- [ENTRIES SHOWN]:
···
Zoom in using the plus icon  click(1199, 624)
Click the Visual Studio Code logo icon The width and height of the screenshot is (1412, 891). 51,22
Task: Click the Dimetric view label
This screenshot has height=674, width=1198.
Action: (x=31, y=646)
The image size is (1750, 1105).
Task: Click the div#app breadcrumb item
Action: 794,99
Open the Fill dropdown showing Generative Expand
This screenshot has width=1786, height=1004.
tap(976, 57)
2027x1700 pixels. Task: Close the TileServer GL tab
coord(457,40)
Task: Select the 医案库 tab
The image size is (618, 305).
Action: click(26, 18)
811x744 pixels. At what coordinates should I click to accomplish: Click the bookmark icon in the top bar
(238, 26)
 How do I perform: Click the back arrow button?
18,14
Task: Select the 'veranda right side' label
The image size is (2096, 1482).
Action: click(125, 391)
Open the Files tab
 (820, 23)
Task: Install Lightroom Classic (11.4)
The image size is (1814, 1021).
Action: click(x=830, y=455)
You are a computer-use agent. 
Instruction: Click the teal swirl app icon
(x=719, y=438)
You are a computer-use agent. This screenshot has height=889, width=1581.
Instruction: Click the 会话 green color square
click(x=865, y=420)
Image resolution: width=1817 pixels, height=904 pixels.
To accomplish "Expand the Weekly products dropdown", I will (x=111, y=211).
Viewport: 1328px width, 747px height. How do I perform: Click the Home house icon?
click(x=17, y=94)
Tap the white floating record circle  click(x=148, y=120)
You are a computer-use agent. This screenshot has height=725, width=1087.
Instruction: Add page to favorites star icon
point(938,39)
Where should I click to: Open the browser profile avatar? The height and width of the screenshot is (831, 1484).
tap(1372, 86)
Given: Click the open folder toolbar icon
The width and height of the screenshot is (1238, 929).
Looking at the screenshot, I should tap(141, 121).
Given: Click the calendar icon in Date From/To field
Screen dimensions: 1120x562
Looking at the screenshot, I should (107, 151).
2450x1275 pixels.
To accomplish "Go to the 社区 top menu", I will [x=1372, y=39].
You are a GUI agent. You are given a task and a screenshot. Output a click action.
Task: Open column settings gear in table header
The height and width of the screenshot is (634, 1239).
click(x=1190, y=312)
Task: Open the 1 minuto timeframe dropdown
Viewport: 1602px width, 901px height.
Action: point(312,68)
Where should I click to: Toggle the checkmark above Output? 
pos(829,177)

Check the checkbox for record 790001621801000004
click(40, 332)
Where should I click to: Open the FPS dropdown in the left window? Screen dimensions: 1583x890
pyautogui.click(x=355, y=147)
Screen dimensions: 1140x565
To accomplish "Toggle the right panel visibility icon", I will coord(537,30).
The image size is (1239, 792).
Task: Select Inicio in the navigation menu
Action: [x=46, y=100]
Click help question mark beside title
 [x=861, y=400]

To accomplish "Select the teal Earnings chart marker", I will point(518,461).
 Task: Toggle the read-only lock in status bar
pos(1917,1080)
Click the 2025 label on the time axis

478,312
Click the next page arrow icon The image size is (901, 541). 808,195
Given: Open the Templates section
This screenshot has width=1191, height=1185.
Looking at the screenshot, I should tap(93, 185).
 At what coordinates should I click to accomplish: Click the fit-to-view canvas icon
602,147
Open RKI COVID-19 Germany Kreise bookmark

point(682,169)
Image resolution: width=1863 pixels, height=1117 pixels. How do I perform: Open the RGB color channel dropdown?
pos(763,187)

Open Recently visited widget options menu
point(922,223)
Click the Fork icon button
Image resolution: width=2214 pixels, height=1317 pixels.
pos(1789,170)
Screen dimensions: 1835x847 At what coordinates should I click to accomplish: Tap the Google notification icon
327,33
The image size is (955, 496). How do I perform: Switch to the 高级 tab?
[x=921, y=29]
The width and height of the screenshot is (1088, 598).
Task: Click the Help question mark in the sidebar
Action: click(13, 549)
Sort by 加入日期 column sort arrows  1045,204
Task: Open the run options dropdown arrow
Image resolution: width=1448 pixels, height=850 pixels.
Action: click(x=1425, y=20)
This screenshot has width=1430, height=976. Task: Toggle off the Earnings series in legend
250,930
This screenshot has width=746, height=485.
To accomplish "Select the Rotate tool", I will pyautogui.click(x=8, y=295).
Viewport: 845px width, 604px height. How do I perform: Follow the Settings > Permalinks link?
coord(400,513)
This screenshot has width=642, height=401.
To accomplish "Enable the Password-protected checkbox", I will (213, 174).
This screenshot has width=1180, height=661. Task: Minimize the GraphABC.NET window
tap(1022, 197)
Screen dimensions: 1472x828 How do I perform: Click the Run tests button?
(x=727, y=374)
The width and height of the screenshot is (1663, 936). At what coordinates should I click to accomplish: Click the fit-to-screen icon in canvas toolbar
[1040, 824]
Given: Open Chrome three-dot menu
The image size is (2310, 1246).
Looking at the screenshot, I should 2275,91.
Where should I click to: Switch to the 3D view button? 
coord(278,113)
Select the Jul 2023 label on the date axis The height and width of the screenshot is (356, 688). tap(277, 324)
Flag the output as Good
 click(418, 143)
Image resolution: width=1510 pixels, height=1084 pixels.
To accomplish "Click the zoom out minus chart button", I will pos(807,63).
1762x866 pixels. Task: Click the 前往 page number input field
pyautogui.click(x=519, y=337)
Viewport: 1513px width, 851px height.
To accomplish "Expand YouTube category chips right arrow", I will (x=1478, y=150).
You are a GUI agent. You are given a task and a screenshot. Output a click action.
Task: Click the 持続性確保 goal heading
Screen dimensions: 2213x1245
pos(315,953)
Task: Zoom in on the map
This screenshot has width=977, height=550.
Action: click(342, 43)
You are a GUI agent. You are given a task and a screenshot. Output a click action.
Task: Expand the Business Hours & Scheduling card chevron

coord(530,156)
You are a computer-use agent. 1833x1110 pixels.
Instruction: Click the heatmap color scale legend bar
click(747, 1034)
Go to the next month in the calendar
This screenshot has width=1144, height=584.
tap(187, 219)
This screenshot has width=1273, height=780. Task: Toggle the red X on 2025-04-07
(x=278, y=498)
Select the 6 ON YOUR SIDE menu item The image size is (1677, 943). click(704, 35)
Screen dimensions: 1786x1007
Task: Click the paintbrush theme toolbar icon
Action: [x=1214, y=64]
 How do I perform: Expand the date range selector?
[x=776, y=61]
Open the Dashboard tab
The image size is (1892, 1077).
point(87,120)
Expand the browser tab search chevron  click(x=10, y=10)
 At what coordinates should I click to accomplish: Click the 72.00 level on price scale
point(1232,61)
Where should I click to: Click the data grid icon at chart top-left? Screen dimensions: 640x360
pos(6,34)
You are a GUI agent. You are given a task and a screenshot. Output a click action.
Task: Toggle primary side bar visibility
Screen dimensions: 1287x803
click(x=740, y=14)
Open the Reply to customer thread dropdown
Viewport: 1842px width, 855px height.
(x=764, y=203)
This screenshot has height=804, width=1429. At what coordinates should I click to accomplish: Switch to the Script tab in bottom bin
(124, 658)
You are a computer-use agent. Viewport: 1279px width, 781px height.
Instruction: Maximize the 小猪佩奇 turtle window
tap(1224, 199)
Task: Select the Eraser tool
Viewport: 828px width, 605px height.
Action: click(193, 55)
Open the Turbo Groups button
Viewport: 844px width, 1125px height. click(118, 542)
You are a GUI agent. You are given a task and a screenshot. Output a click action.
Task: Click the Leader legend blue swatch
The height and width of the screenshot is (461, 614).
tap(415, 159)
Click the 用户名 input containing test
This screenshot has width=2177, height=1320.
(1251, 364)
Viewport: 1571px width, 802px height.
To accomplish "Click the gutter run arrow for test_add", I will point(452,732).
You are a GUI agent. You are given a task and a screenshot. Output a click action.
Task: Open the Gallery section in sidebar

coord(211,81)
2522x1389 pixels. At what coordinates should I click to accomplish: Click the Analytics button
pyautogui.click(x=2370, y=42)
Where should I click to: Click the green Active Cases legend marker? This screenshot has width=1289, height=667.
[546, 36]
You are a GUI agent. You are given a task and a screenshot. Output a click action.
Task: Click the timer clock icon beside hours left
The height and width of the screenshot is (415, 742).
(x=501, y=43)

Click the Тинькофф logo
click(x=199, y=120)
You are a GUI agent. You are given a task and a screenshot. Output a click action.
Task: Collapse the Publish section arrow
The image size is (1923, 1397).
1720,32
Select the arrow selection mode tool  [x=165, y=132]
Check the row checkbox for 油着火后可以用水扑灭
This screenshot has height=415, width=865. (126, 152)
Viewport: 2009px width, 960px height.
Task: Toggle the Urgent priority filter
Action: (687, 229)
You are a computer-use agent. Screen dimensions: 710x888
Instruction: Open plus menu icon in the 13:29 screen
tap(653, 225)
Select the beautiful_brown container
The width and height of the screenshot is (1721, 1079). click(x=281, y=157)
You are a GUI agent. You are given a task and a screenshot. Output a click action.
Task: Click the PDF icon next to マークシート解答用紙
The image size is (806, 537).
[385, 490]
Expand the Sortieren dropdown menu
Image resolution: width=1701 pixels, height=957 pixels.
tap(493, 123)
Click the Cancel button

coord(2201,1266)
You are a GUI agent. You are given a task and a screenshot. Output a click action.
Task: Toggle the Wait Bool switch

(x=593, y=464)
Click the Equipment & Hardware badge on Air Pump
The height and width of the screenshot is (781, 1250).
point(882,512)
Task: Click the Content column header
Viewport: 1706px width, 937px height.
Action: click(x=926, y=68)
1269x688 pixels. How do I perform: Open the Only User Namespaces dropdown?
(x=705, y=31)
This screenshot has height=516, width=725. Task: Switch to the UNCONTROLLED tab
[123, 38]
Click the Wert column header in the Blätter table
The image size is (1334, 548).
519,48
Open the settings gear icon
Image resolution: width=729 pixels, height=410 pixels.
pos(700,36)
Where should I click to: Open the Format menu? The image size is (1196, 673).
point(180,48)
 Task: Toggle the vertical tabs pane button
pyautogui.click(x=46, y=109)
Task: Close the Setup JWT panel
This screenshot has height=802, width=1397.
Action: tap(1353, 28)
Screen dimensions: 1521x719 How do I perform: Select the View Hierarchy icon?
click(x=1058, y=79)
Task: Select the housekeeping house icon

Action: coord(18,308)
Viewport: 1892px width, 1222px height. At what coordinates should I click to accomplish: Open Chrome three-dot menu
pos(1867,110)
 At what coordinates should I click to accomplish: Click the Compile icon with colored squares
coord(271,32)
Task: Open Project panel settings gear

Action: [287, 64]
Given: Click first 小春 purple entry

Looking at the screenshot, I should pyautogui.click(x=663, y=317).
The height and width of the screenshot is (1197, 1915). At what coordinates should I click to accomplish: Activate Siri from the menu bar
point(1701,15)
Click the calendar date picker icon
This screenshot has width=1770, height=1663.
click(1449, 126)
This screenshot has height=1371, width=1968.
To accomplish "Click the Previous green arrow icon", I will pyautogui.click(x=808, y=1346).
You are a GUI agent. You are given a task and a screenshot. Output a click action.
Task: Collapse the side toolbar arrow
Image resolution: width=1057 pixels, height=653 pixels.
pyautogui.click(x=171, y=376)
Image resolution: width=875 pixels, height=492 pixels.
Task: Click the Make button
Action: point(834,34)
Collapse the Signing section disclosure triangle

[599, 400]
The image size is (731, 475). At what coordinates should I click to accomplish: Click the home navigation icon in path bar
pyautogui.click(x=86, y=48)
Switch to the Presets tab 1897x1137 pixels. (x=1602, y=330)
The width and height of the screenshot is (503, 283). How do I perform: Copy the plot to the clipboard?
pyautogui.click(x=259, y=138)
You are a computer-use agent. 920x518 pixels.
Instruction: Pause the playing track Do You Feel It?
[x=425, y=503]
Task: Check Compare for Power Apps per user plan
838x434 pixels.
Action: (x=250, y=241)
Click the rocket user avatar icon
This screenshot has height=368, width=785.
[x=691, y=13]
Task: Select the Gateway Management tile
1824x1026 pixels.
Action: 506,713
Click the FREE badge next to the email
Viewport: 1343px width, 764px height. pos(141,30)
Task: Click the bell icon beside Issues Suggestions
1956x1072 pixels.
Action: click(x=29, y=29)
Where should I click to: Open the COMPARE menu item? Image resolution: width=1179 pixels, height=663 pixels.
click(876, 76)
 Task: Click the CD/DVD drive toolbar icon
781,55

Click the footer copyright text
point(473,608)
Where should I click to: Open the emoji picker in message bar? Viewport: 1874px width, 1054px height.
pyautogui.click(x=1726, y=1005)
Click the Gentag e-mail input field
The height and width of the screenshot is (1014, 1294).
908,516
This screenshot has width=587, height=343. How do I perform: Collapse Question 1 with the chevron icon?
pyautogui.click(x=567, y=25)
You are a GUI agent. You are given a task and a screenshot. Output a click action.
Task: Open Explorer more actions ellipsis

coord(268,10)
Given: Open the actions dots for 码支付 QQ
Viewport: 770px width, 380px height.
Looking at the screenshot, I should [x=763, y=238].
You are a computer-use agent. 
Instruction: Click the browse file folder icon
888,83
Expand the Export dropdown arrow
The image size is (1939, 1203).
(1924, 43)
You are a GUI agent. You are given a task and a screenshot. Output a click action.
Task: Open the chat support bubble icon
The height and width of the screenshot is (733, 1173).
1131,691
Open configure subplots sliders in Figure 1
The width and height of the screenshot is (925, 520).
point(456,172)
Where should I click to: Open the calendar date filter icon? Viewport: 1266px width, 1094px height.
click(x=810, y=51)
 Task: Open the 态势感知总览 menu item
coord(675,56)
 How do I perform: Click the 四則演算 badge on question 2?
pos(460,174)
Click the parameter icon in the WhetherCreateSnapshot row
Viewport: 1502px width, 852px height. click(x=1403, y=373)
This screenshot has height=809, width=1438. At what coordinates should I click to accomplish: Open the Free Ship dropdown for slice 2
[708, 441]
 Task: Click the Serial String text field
···
- [YOUR TASK]:
Count every line of the records that holds "computer". State the number, nothing else.

- [ANSWER SECTION]:
8